Juliana Beatriz Ferreira de Souza, psicóloga participante do Laboratório de Casal e Família: Clínica e Estudos Psicossociais do IP-USP (Instituto de Psicologia da Universidade de São Paulo), pondera que cada indivíduo lida com separação ou luto a sua maneira e no seu tempo.
“Não dá para generalizar, já que é um processo muito particular. Apesar disso, o que é fundamental nessas circunstâncias é mesmo respeitar os sentimentos, os pensamentos e as sensações e vivenciar a dor, por mais difícil que seja. Não se deve nunca fugir, para que ela possa ser elaborada e transformada”, aconselha. Junto a tudo isso, outras estratégias que podem ajudar a enfrentar o momento são:
- Não se obrigar a participar dos encontros de final de ano e de qualquer outra atividade que não lhe faça se sentir confortável –mas, ao mesmo tempo, não se isolar;
- Buscar fazer algo que dê algum tipo de prazer;
- Praticar atividades físicas;
- Permitir-se sentir alegria;
- Promover o autocuidado;
- Não usar drogas;
- Evitar o consumo excessivo de bebidas alcoólicas.

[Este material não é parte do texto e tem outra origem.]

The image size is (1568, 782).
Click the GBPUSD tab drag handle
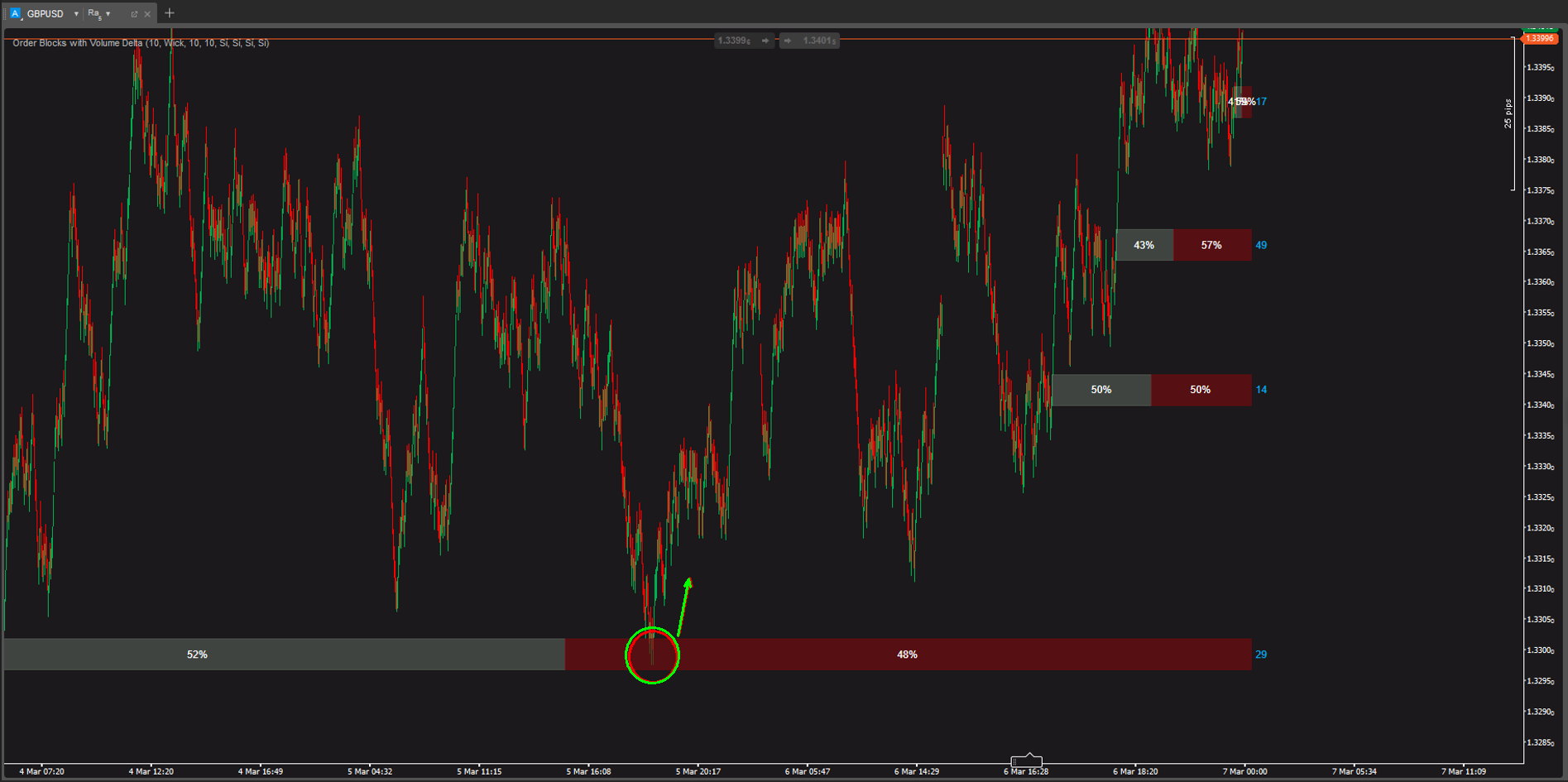(x=5, y=14)
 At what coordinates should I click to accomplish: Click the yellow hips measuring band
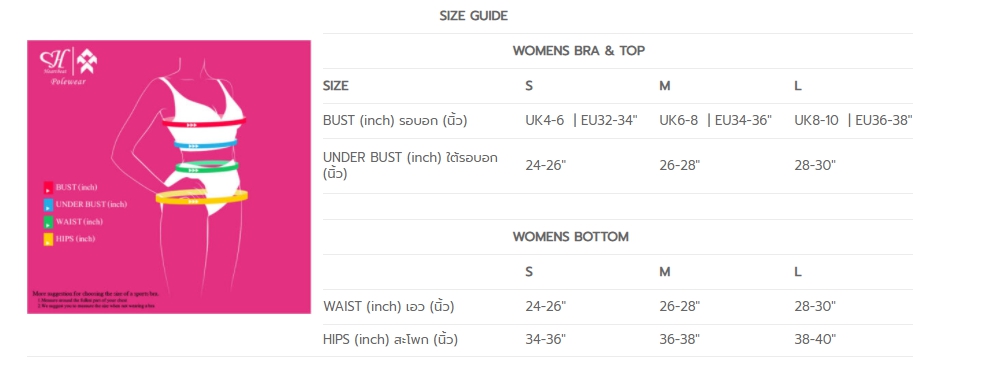[x=202, y=197]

Quando procurar ajuda profissional? Por mais que o sofrimento seja amenizado e ressignificado com o passar do tempo, nem todo mundo consegue lidar com ele sem ajuda.
Neste caso, se o apoio de amigos e familiares não surtir efeito, o recomendável é buscar um psicólogo.
“Ao vivenciar uma separação ou luto, jamais se deve entender o sofrimento oriundo deste momento como uma manifestação clínica, uma doença, e não sair correndo atrás de um psiquiatra, de remédio. O sofrimento faz parte de um processo de elaboração pessoal e é necessário para que possamos nos reinventar e crescer”, diz Kimati.
De acordo com o médico, quando imediatamente se patologiza uma dor causada por uma situação difícil, isso significa que o contexto e a experiência vivida não importam —quando, na verdade, são essenciais— e que o que se está sentindo é resultado apenas de uma disfunção
Apesar disso, existem situações em que a dor da perda pode sim se transformar em um distúrbio, como depressão e ansiedade. E aí não tem jeito, consultar um psiquiatra se torna primordial. Mas como saber que é a hora?
No geral, isso é indicado quando, passado um tempo mais longo, a pessoa não consegue trabalhar nem realizar as atividades diárias costumeiras, passa os dias dominada pela tristeza e pelos pensamentos negativos e apresenta uma perda considerável de peso e diminuição da libido.
“Se o indivíduo sente que o sofrimento está muito intenso, se há interferência no seu cotidiano e ele começa a perder o sentido da vida, vivenciando a chamada anedonia, que é a incapacidade de experimentar prazer ou satisfação, então é aconselhável buscar um profissional para conversar e obter orientação”, completa Lopes.